___ ИСХОДНЫЙ ТЕКСТ
Что будет со старинным магазином на Мясницкой

Покупатели боятся закрытия знаменитого чайно-кофейного магазина и собирают подписи
Торговец чаем Сергей Перлов сделал фасад в китайском стиле, надеясь увлечь китайского чиновника и укрепить свой бизнес/ Алексей Банных

Жанна! Сколько тебе лет?

- Сорок восемь, - хихикнув, признается женщина в белом халате.

- А сколько было, когда ты пришла сюда?

- Восемнадцать.

- Вот! Юля! Сколько лет ты тут работаешь?

- Двадцать, - басом отзывается Юля.

- Теперь понимаете? - обращается ко мне управляющая магазина «Чай-Кофе» на Мясницкой Инесса Кравелис. - Отсюда люди не уходят, текучки у нас не было никогда. Это уникальное, московское, коренное место!

Инесса Кравелис перемещается по торговому залу, как небольшой, смертоносный снаряд. Продавцы перед ней цепенеют. Она громко сокрушается о несчастливой судьбе магазина, не смущаясь присутствием интеллигентных женщин, выстроившихся в очередь за кофейными зернами. Впрочем, что их стыдиться? Женщины сами негодуют и, отстояв за кофе, тут же занимают вторую очередь - к журнальному столику у входа. Там идет сбор подписей против новой арендной ставки, о которой Департамент имущества г. Москвы уведомил ООО «Магазин Чай-Кофе»: 43 тысячи рублей за квадратный метр против 3,5 тысячи рублей, как в прошлом году. Беда в том, что новая ставка назначена абсолютно законно. Есть постановление правительства Москвы № 236-ПП, по которому все предприниматели, арендующие помещения более 300 кв. м не под социально значимый бизнес (социальные товары, культура, спорт, промышленность), лишаются льготных арендных ставок и переводятся на так называемые рыночные. Правда, как их считают, никому не известно.

Инесса Кравелис с единым подходом к малому бизнесу не согласна. Нельзя, говорит она, всех стричь под одну гребенку. А уж «Чай-Кофе» и вовсе надо рассматривать как особый случай.
______
___ МАТЕРИАЛ
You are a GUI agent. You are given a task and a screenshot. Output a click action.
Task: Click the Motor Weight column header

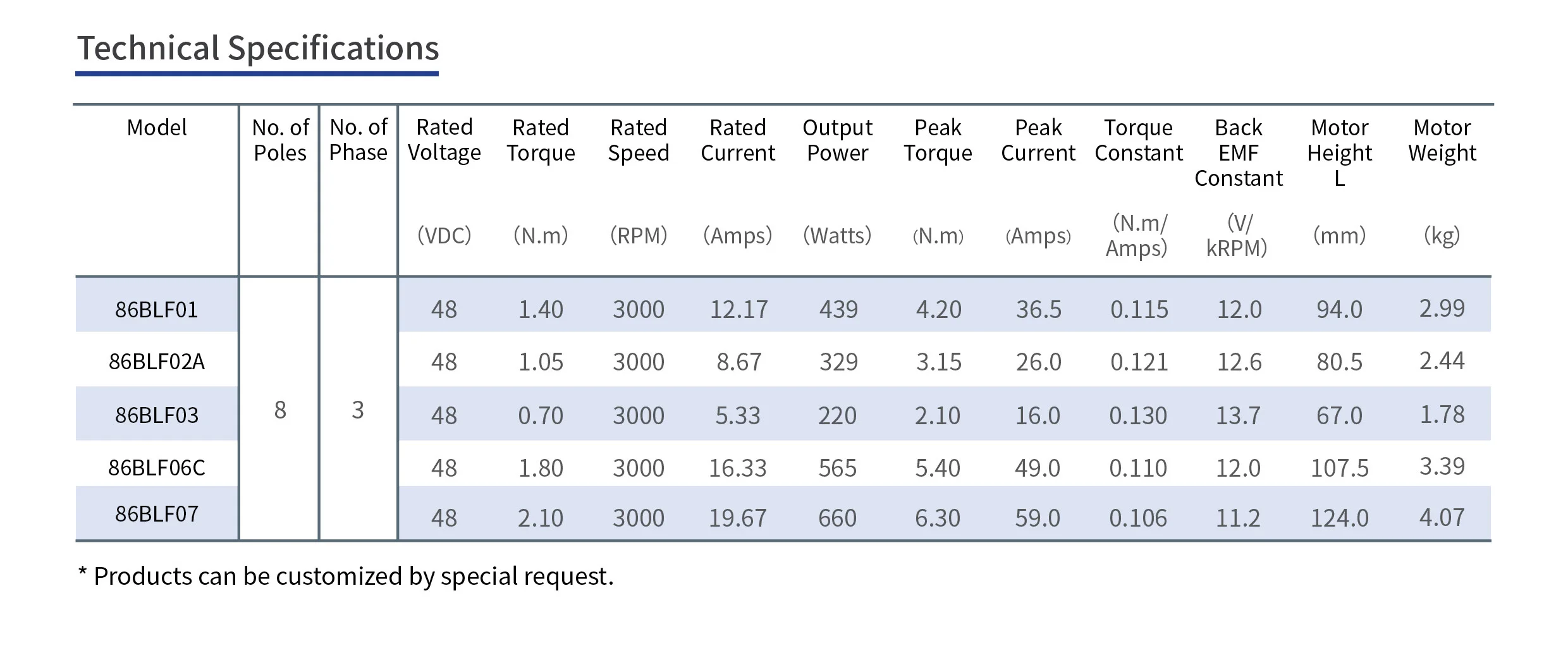coord(1442,140)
______
* ЗАДАНИЕ *
Ответьте по тексту о магазине «Чай-Кофе» на Мясницкой:
(а) Сколько лет было Жанне, когда она пришла работать в магазин?
(б) Какой была арендная ставка за квадратный метр в прошлом году?
(в) Каков номер постановления правительства Москвы, из-за которого магазин теряет льготную ставку?
Материал взят из другого источника.

* ПОЛНЫЙ ОТВЕТ *
(а) Восемнадцать.
(б) 3,5 тысячи рублей.
(в) № 236-ПП.